En medio de un cuadro que mantenía en vilo a toda una comunidad, llegó una señal de esperanza. Bastián Jerez, el nene que permanece internado desde hace semanas tras sufrir graves lesiones en un violento choque en los médanos de Pinamar, despertó del coma y logró reconocer a su familia.
La confirmación llegó por parte de su mamá, Macarena Collantes, quien utilizó las redes sociales para compartir el momento más esperado: el pequeño abrió los ojos, reaccionó a estímulos y hasta hizo gestos y expresiones que emocionaron a todos. “Regaló muchas sonrisas y caritas de enojado”, contó.
Bastián continúa internado en el Hospital Materno Infantil “Don Victorio Tetamanti” de Mar del Plata, donde permanece bajo estricta observación médica. Su evolución es seguida minuto a minuto, mientras el proceso de recuperación avanza de manera lenta y compleja.
“Jamás dudé de tu fortaleza”, escribió su madre en un mensaje cargado de emoción, y pidió que continúen las cadenas de oración por la salud de su hijo, cuya lucha todavía no terminó.
Fuentes vinculadas a la causa indicaron que, desde el punto de vista médico, el cuadro sigue siendo delicado. El niño presenta avances y retrocesos, condicionados por la medicación y las intervenciones que debió atravesar desde el accidente.
En casi un mes de internación, Bastián fue sometido a siete cirugías, múltiples estudios y un traslado clave que permitió detectar nuevas lesiones internas. La última intervención, realizada a comienzos de febrero, consistió en el reemplazo de una válvula de drenaje para mejorar la presión intracraneal y reducir riesgos neurológicos.

Tarea
Transcribe del fragmento sobre la recuperación de Bastián Jerez el pasaje que va desde "La confirmación llegó" hasta "todavía no terminó.", ambas partes incluidas.

Datos de origen
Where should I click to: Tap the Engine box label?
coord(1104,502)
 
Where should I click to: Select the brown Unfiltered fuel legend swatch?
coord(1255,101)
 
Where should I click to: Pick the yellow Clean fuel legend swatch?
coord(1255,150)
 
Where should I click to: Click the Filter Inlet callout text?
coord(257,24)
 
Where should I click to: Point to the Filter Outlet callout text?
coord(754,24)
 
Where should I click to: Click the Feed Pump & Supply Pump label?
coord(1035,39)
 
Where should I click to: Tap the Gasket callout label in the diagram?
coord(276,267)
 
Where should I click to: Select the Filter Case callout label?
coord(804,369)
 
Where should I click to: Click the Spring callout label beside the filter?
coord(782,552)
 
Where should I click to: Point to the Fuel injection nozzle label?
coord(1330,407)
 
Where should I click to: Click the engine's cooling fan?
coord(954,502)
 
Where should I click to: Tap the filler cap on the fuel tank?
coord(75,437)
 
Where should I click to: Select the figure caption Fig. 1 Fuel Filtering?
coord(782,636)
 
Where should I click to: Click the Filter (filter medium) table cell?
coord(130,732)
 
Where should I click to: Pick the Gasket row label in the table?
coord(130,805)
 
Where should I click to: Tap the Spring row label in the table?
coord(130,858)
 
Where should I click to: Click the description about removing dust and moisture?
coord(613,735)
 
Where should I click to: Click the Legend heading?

Resultado del ejercicio
La confirmación llegó por parte de su mamá, Macarena Collantes, quien utilizó las redes sociales para compartir el momento más esperado: el pequeño abrió los ojos, reaccionó a estímulos y hasta hizo gestos y expresiones que emocionaron a todos. “Regaló muchas sonrisas y caritas de enojado”, contó.
Bastián continúa internado en el Hospital Materno Infantil “Don Victorio Tetamanti” de Mar del Plata, donde permanece bajo estricta observación médica. Su evolución es seguida minuto a minuto, mientras el proceso de recuperación avanza de manera lenta y compleja.
“Jamás dudé de tu fortaleza”, escribió su madre en un mensaje cargado de emoción, y pidió que continúen las cadenas de oración por la salud de su hijo, cuya lucha todavía no terminó.